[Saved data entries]
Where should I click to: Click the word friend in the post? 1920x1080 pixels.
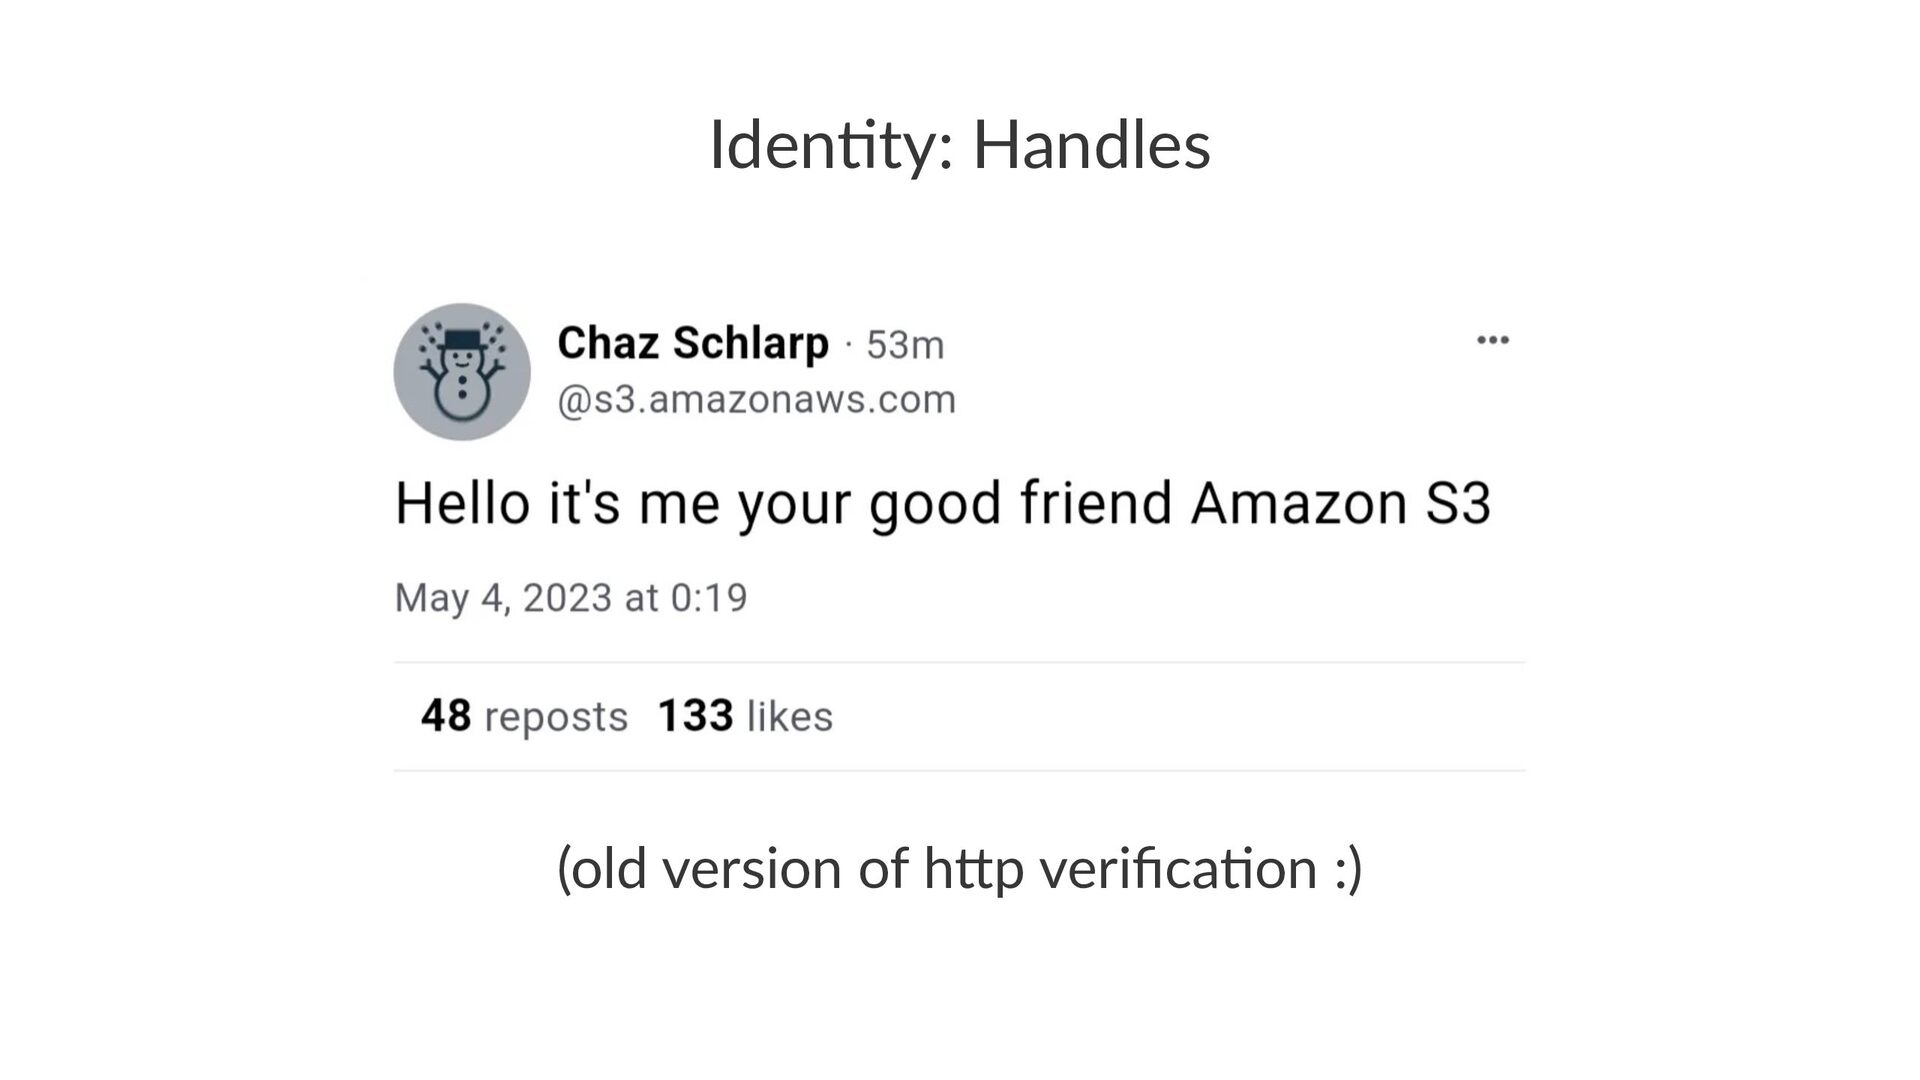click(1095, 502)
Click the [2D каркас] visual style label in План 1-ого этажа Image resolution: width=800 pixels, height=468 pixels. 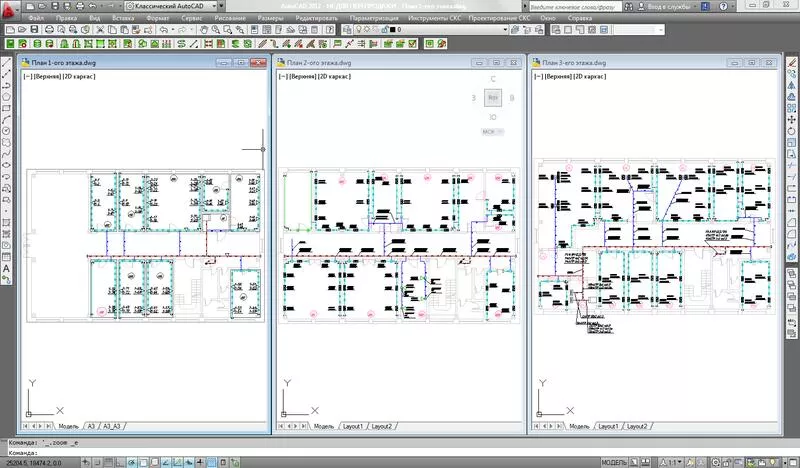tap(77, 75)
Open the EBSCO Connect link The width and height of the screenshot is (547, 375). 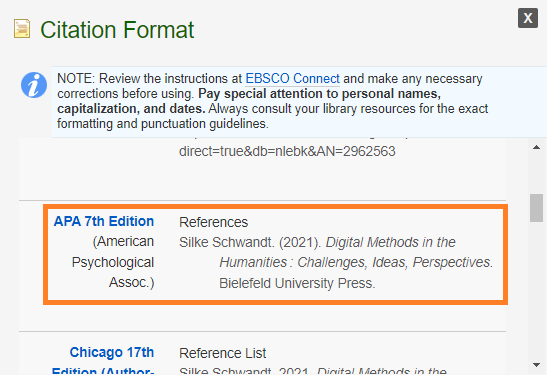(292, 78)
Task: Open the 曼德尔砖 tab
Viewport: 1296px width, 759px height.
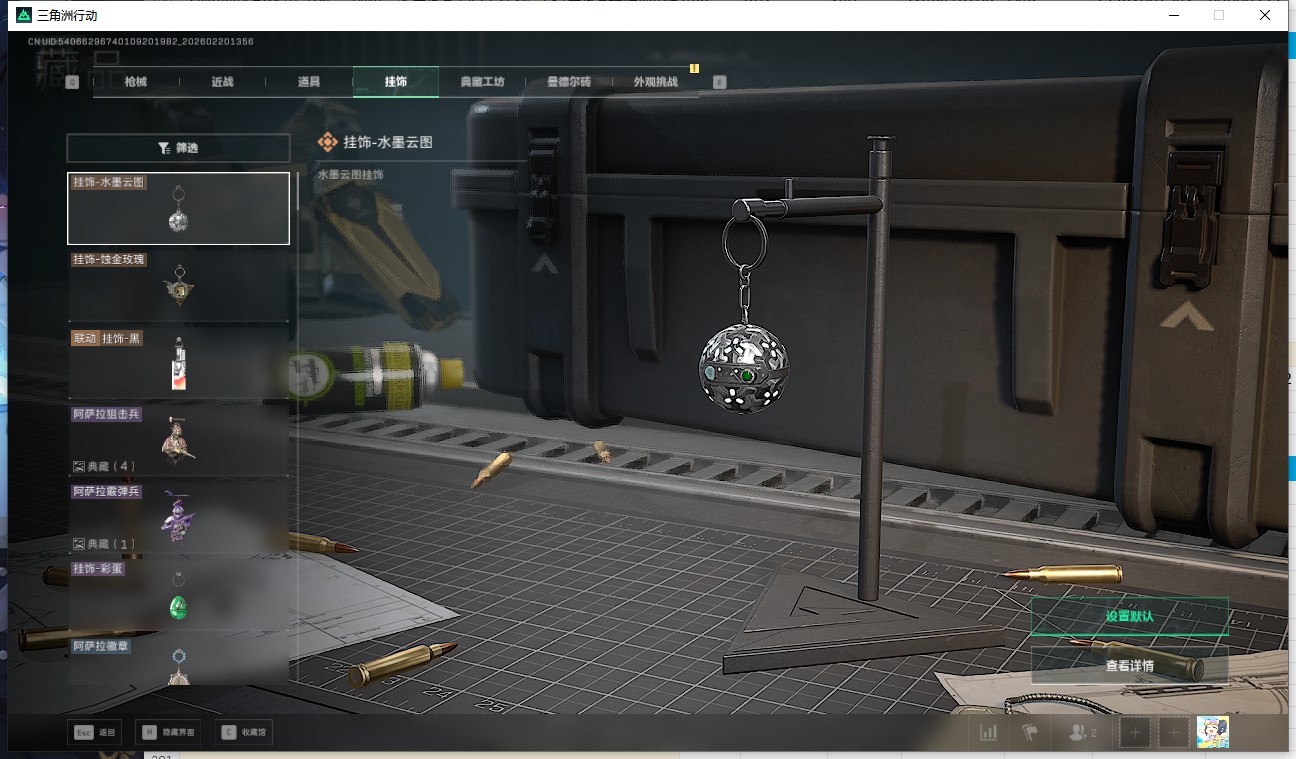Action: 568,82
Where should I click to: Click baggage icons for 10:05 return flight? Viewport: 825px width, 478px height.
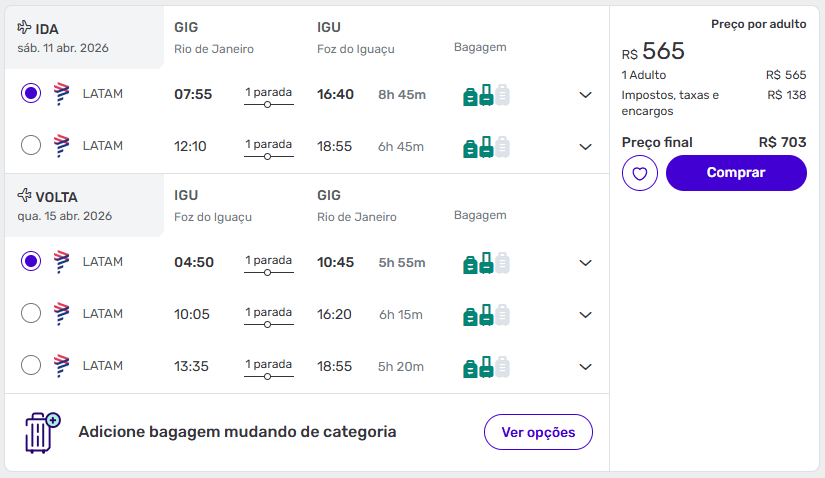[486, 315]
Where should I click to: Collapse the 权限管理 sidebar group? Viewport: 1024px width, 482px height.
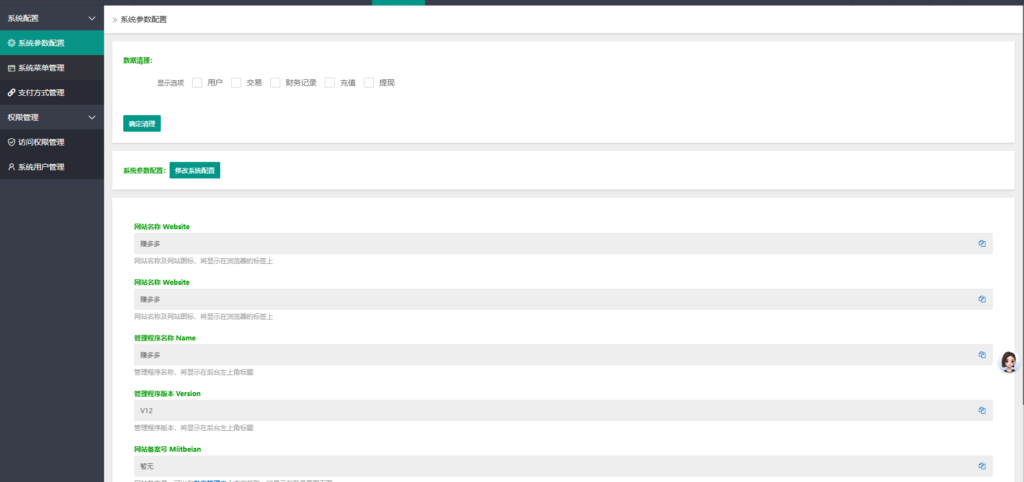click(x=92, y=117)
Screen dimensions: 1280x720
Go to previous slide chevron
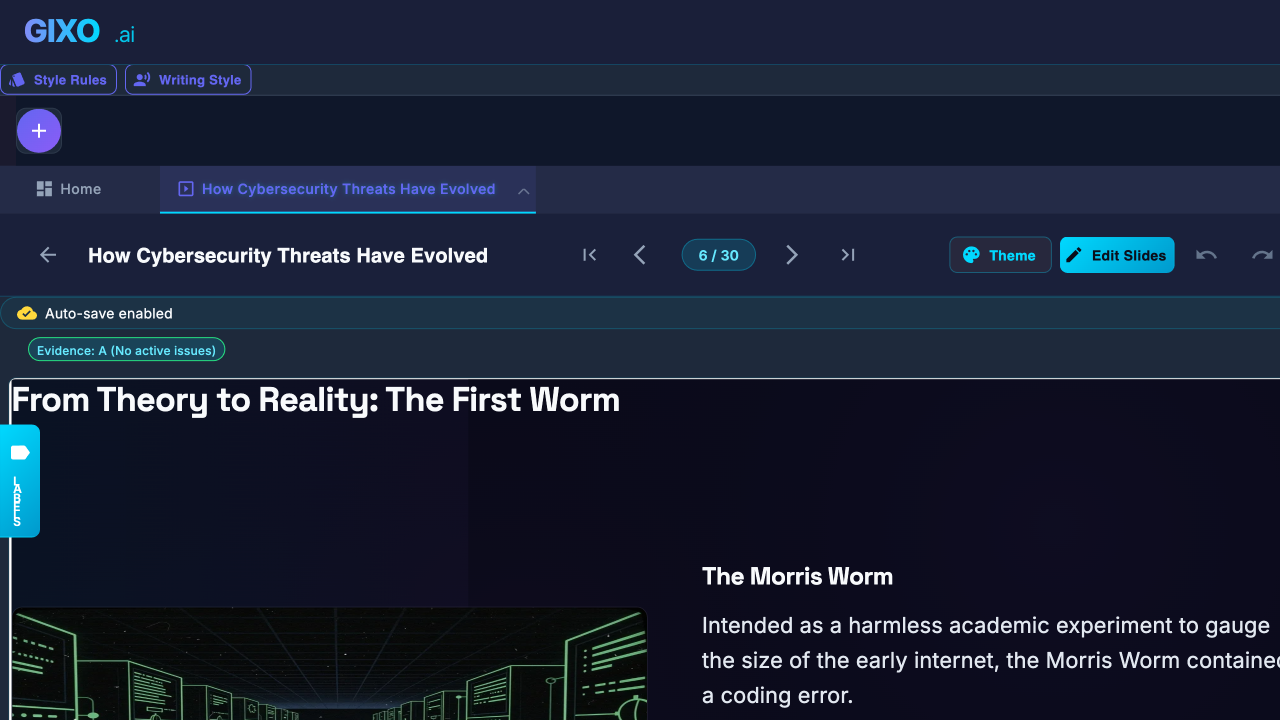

**YOUR GOAL:** Write out exactly the stretch of lines that begins with the line containing "Where should I click to: Collapse" and ends with the last line of the records above, leaving out the pictures.

**EXPECTED OUTPUT:**
Where should I click to: Collapse the 权限管理 sidebar group? Viewport: 1024px width, 482px height.
click(x=92, y=117)
Screen dimensions: 1280x720
Go to previous slide chevron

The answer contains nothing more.